With the graphical interface, you have just to type the name of the home page and click on the "Generate" button!

Why to make a sitemap?

A sitemap, either in the XML or HTML format, helps search engines to index all pages of a website.
Additionally, Google, when an XML sitemap is registered, produces an analysis of problems encountered and a report of errors, and statistics.
Google returns which requests to search engines will lead to your pages and the pages that have not been indexed.


Simple Map, the screen

XML, text or HTML, which format to choose?

The XML format is now recognized by main search engines. It is intended to give various information to Googlebot and other crawlers. This XML document is generated by Simple Map according to the standard specification.
- The priority tag indicates which pages are the most important ones.
- The lastmod tag, gives the date of the last modification. Used along with the frequency attribute.
- The changefreq tag, is the frequency of scanning by the robot, from always, for a very big website with pages changing continuously, to yearly or never, for static pages. As for W3C specifications of formats with a version number.

The text format gives only the list of URL of pages to be indexed. It is accepted by Google.

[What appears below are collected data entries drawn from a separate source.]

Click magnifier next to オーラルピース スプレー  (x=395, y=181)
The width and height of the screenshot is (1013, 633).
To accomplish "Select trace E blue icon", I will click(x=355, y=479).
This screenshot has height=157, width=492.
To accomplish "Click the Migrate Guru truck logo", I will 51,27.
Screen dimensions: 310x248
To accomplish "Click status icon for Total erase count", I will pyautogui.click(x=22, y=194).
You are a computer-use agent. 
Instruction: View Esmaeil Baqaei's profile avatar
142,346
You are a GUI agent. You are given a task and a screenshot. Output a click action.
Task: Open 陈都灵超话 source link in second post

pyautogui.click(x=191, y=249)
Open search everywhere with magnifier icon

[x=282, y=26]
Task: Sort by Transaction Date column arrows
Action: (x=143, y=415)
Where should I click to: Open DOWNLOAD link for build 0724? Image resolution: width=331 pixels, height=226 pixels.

The HTML format is for visitors of your website. It may display links, titles, descriptions or other infos. It is scanned by search engines and allows to give URL of pages that are not indexed, specially in the case of multi-level sub-directories, since deeper levels are not always scanned

The plain text or HTML files are simple list of URLs, but the XML format is made of tags corresponding to a standard format.

Sitemap formats

XML format

The container is urlset and it holds a set of url tags matching the pages of the site.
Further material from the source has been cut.